:: Work order ::
Report, from the records below, every line where the word "computer" appears.

Stored records:
※
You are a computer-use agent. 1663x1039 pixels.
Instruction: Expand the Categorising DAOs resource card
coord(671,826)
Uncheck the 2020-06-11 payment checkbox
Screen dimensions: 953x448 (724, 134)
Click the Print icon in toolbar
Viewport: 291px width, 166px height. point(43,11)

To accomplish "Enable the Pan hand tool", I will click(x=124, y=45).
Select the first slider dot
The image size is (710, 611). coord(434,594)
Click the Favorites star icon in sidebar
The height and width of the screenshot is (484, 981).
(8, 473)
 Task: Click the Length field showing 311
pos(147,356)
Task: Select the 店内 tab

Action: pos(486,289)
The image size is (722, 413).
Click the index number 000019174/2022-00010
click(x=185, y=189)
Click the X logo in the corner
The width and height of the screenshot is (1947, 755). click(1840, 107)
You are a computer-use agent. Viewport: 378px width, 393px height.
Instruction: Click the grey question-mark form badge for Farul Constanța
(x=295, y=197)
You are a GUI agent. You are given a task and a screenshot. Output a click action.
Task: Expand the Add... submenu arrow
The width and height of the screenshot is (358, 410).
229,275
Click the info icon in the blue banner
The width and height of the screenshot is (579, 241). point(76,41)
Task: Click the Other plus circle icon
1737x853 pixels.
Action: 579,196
※
:: Reply to the task ::
You are a computer-use agent. 1663x1039 pixels.
You are a computer-use agent. Viewport: 378px width, 393px height.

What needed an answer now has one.